A few cases where the Qualifying Group Relief is clawed back, due to the Transferor or the Transferee ceasing to be members of the same Qualifying Group are:

  • Failure to meet the ownership stipulation. i.e., if there is a change in the ownership of the Transferor or Transferee. 
  • The Transferor or the Transferee no longer remaining a taxable person will also trigger the clawback.
  • In any subsequent tax period, the Transferor or Transferee becoming an exempt person (or becoming a Qualifying Free Zone Person (QFZP)) can also trigger the clawback.
  • In case of either the Transferor or the Transferee changing their Financial Year in such a way that it doesn’t align with the other members of the Qualifying Group, it will trigger a clawback. 

In the case of Qualifying Group Relief, clawbacks apply with respect to shares or ownership interests that were issued by the Transferor or Transferee as a part of Business Restructuring Relief as well. In such a transaction, even a single share transfer that was earlier issued as a Business Restructuring Relief can trigger a clawback. 

This is because any transfer of shares (in the Transferee) issued as a part of Business Restructuring Relief can be considered as a transfer of the whole or part of the shares.
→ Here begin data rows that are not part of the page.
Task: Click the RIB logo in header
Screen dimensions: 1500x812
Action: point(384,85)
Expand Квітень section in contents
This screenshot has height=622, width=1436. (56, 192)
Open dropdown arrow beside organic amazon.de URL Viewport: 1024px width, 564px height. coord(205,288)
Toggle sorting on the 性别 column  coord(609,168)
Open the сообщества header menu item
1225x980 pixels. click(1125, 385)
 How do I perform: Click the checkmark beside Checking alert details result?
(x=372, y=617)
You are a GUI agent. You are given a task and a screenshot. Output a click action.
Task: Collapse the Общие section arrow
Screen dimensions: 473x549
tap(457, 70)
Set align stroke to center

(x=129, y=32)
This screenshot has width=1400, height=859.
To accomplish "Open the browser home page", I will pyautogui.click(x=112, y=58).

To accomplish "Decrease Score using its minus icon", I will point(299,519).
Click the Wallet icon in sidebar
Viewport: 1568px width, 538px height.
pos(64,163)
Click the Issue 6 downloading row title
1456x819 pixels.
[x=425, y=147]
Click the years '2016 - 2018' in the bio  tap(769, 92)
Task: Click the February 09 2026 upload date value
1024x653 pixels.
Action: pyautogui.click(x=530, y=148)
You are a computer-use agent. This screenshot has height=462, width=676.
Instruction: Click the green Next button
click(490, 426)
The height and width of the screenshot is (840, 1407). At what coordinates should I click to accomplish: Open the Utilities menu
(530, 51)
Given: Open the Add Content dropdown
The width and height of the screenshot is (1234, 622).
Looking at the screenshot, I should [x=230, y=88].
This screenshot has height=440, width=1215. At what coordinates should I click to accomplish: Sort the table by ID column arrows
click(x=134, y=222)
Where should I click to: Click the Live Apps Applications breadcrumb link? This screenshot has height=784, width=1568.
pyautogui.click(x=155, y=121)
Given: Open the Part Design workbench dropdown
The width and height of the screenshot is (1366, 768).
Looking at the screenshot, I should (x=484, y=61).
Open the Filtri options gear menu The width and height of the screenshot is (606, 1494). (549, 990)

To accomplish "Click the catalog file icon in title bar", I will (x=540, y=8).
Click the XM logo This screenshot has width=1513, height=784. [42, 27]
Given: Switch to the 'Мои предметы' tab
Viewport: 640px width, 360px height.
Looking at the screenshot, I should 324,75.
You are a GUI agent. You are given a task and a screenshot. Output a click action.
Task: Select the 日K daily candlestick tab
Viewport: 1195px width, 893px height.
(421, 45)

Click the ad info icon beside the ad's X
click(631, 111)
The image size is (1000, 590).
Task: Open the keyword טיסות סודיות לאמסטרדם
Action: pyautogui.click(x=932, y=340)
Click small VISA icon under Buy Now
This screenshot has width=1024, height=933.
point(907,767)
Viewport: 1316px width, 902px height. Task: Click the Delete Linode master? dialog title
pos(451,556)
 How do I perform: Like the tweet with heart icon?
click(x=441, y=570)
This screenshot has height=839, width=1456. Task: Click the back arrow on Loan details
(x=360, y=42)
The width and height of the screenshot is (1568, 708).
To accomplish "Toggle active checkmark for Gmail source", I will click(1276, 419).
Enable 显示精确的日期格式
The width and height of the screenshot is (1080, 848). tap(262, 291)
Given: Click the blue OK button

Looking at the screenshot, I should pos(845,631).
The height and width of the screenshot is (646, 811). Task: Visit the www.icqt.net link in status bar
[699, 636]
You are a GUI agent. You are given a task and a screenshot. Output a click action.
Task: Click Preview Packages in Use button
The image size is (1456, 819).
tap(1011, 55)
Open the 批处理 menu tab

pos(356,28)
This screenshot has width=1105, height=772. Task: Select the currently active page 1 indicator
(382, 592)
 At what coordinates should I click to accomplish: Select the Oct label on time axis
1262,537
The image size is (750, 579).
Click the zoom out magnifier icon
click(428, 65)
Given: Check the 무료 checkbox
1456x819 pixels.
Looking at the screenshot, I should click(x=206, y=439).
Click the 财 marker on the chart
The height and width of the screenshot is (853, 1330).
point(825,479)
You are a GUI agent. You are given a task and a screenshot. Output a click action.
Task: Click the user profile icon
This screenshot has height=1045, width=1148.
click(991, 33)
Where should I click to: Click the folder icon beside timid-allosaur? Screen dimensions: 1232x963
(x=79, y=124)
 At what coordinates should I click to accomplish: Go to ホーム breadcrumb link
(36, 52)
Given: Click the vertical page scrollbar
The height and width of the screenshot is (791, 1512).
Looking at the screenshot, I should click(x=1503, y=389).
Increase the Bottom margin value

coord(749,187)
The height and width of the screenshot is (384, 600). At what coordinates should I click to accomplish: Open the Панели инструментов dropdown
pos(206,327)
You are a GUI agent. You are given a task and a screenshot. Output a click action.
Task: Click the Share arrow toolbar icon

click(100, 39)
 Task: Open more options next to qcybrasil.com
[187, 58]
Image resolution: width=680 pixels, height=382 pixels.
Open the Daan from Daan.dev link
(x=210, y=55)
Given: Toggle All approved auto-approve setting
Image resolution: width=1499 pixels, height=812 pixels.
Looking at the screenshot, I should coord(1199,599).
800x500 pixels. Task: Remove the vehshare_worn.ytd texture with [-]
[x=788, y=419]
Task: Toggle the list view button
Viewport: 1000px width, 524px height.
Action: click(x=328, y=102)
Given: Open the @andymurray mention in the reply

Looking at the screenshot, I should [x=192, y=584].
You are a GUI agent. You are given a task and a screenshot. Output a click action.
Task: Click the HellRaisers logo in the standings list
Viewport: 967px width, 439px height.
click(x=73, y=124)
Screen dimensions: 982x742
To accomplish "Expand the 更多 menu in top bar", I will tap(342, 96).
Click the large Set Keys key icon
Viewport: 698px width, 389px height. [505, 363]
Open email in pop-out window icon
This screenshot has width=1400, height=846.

So, even if the owners of other shares in the Transferee are the same, it will still trigger a clawback.

While there are certain stipulations and conditions that need to be met while applying to be a member of Qualifying Group Relief, it is also important to understand the clawbacks of the same. 

This helps to stay eligible for the relief, and avoid any procedures that may trigger a clawback of the Relief.